Examples of wrongful termination that violate state or federal law include the following:
- Dismissal on the basis of race, sex, age, religion, sexual orientation, disability, or even mistaken perceptions of any of these
- Retaliation for asserting a protected right, such as filing a sexual harassment complaint, taking family or medical leave, or applying for workers’ compensation benefits
- You don’t have a written employment contract, but you are a long-term employee with an implied employment contract. For example, your employer may have told you as long as you do well, you have a future with the company.

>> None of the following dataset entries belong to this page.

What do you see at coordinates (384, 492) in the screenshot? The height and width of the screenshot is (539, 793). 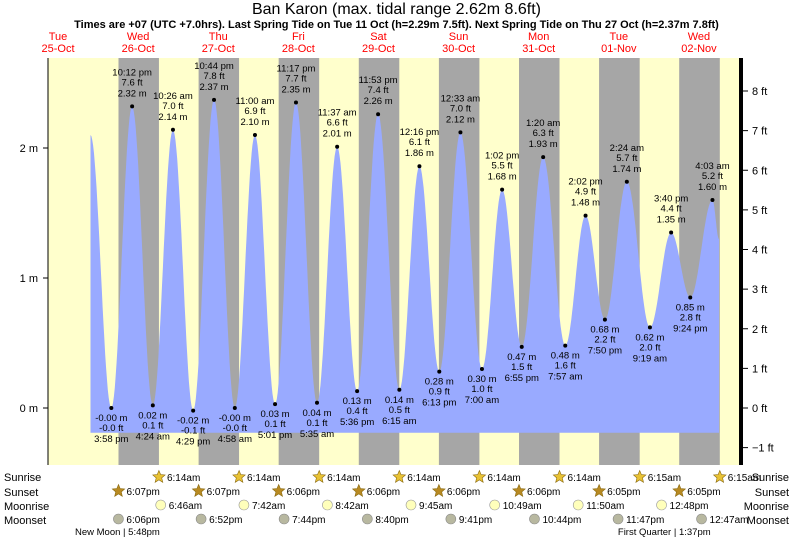 I see `sunset-time: 6:06pm` at bounding box center [384, 492].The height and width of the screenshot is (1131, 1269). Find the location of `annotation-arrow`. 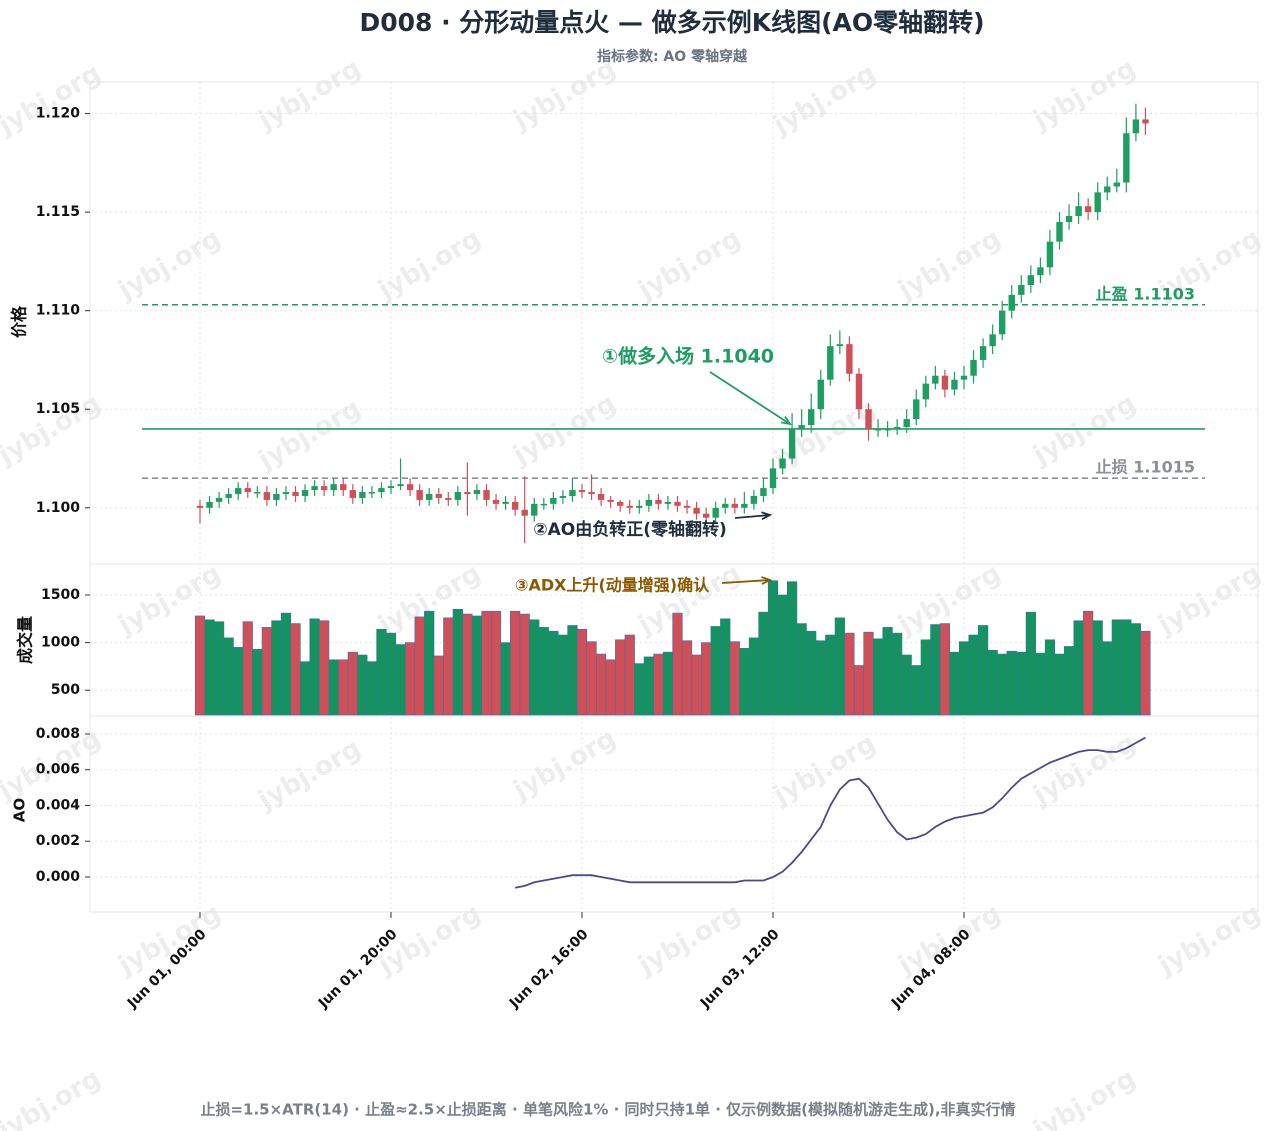

annotation-arrow is located at coordinates (746, 582).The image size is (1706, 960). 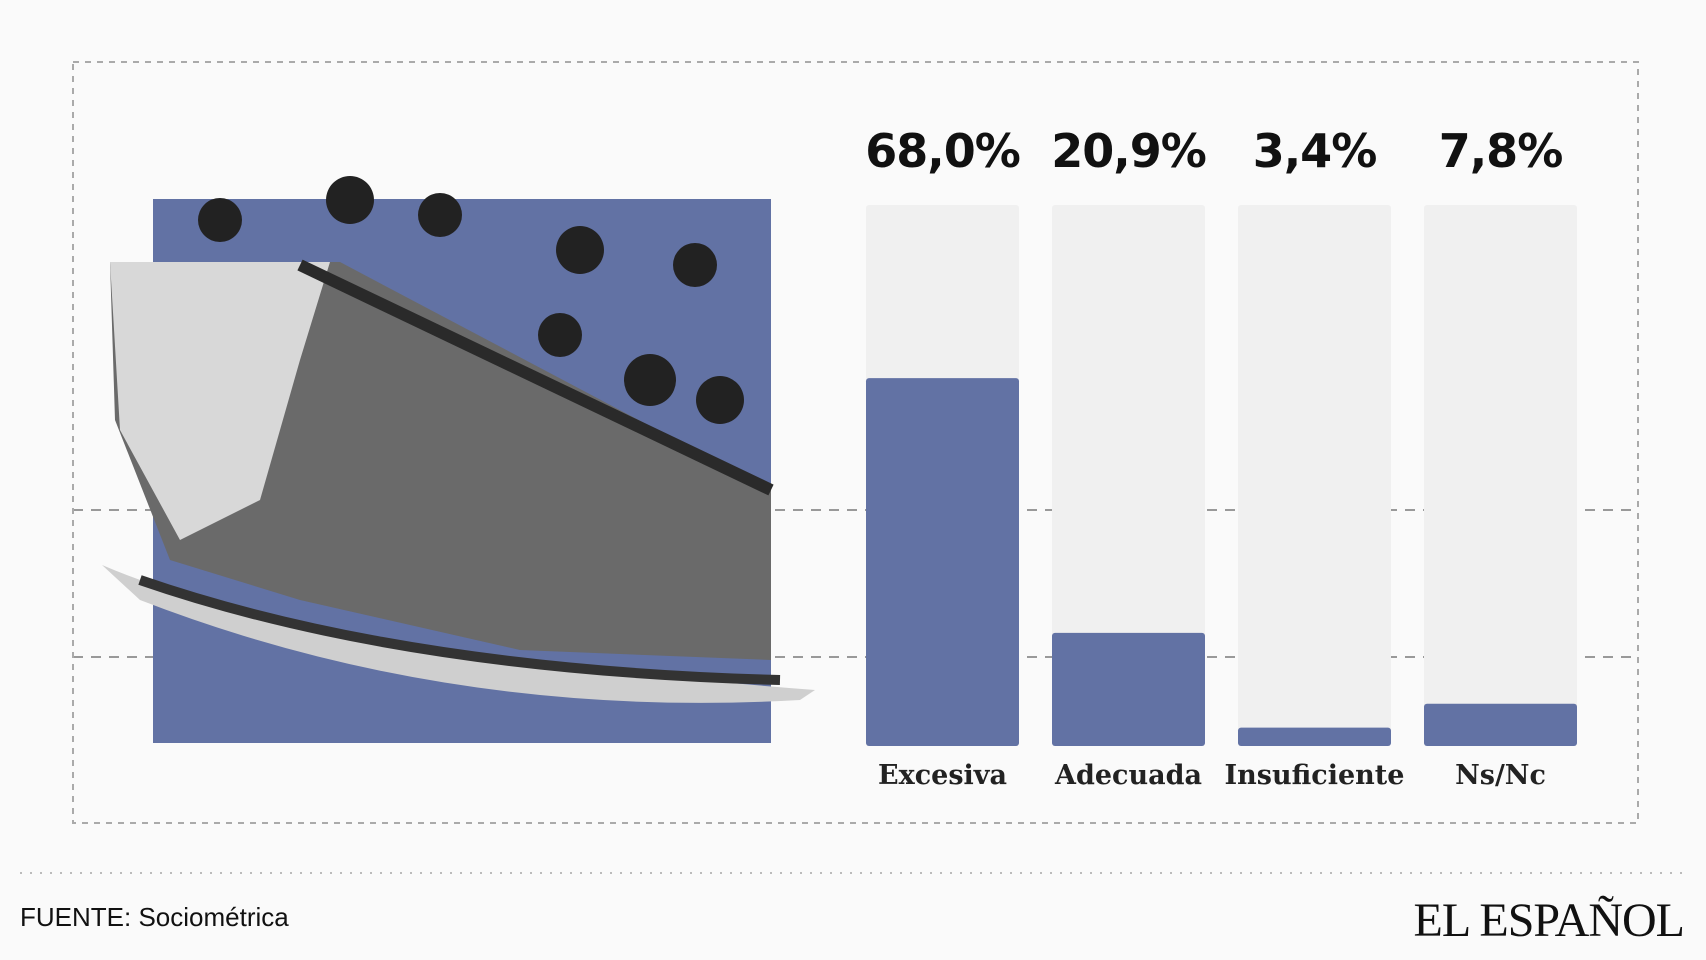 I want to click on category-label: Ns/Nc, so click(x=1500, y=776).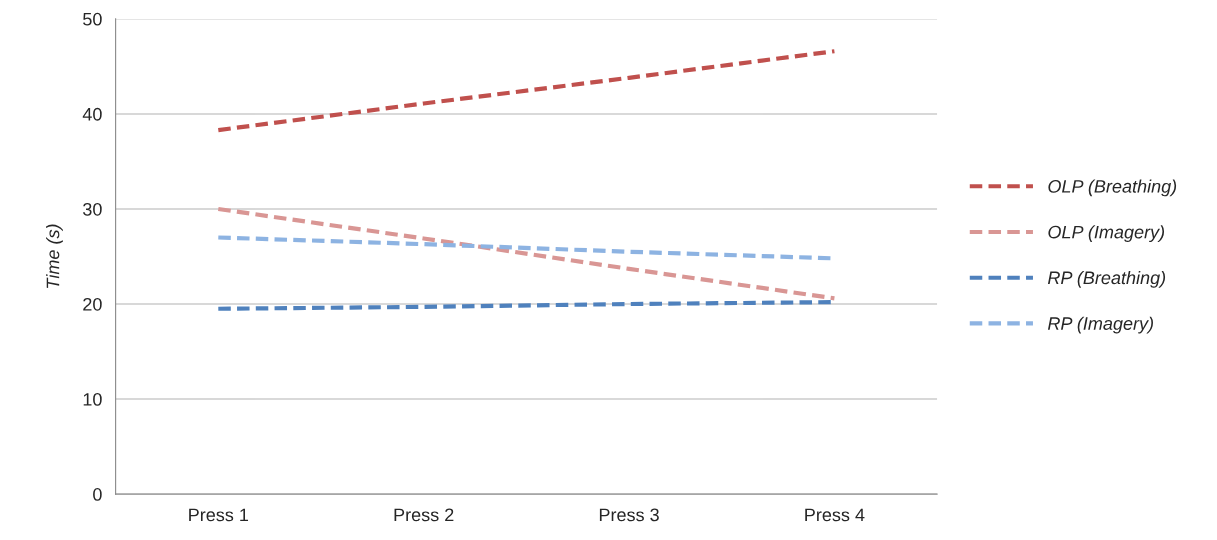  I want to click on legend-label: OLP (Breathing), so click(1112, 188).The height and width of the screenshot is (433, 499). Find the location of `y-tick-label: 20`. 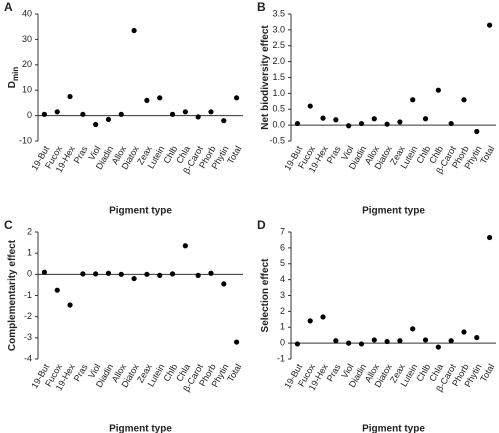

y-tick-label: 20 is located at coordinates (27, 64).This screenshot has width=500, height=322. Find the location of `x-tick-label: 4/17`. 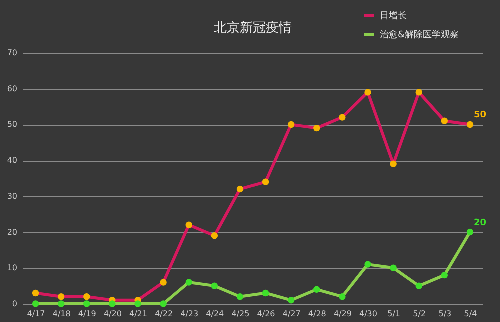

x-tick-label: 4/17 is located at coordinates (36, 314).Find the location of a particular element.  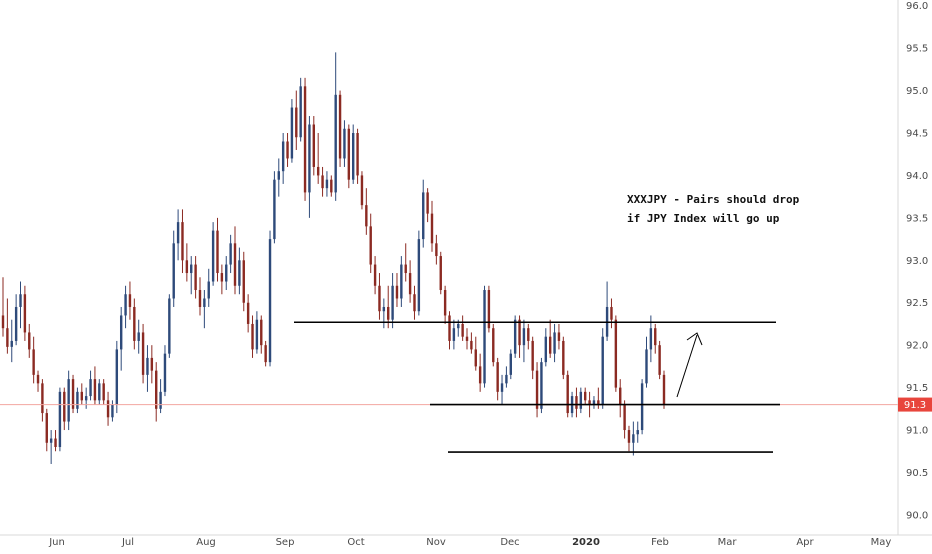

price-tick-label: 96.0 is located at coordinates (917, 6).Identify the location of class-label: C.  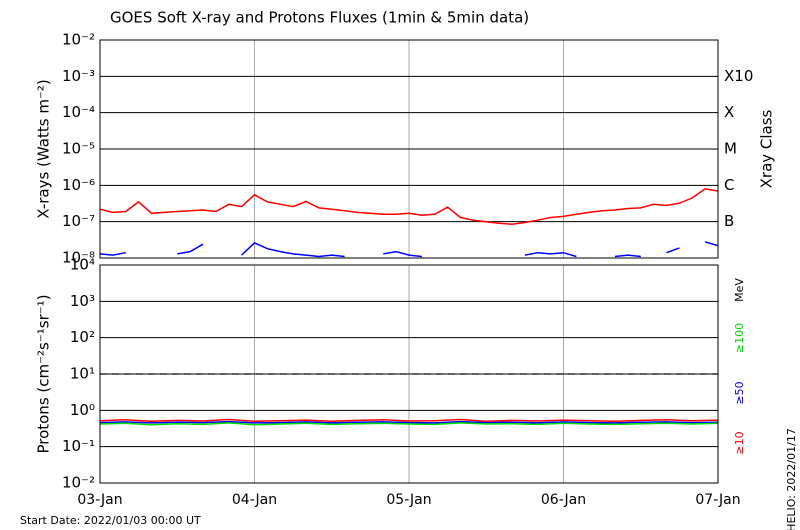
(729, 185).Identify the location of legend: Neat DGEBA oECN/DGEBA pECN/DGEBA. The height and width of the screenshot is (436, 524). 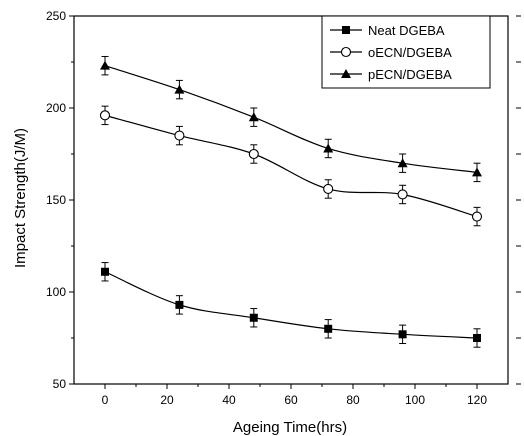
(406, 52).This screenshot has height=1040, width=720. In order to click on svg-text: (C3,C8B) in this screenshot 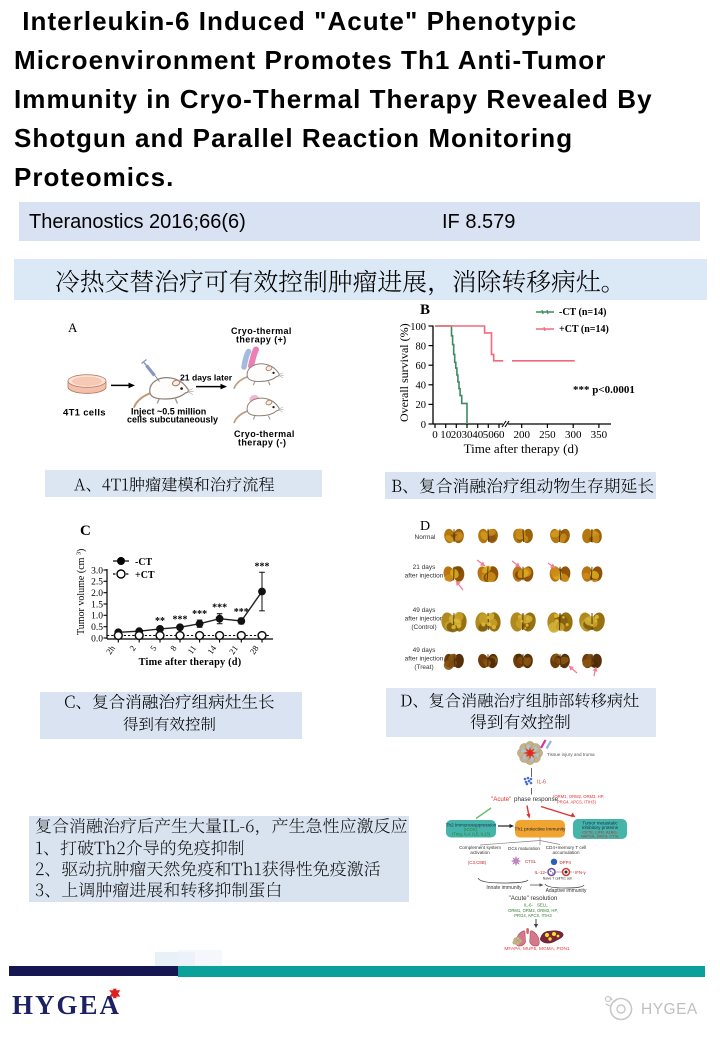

- Getting fired for reporting illegal or unethical conduct on the part of a manager or supervisor in private or public employment
In California and other states, employers can hire and fire at will. But they cannot fire people because they stood up for their rights if they were being mistreated because of discrimination or harassment in the workplace. Further, they cannot fire an employee whistleblower who reports fraud, illegal activities or safety violations to the government.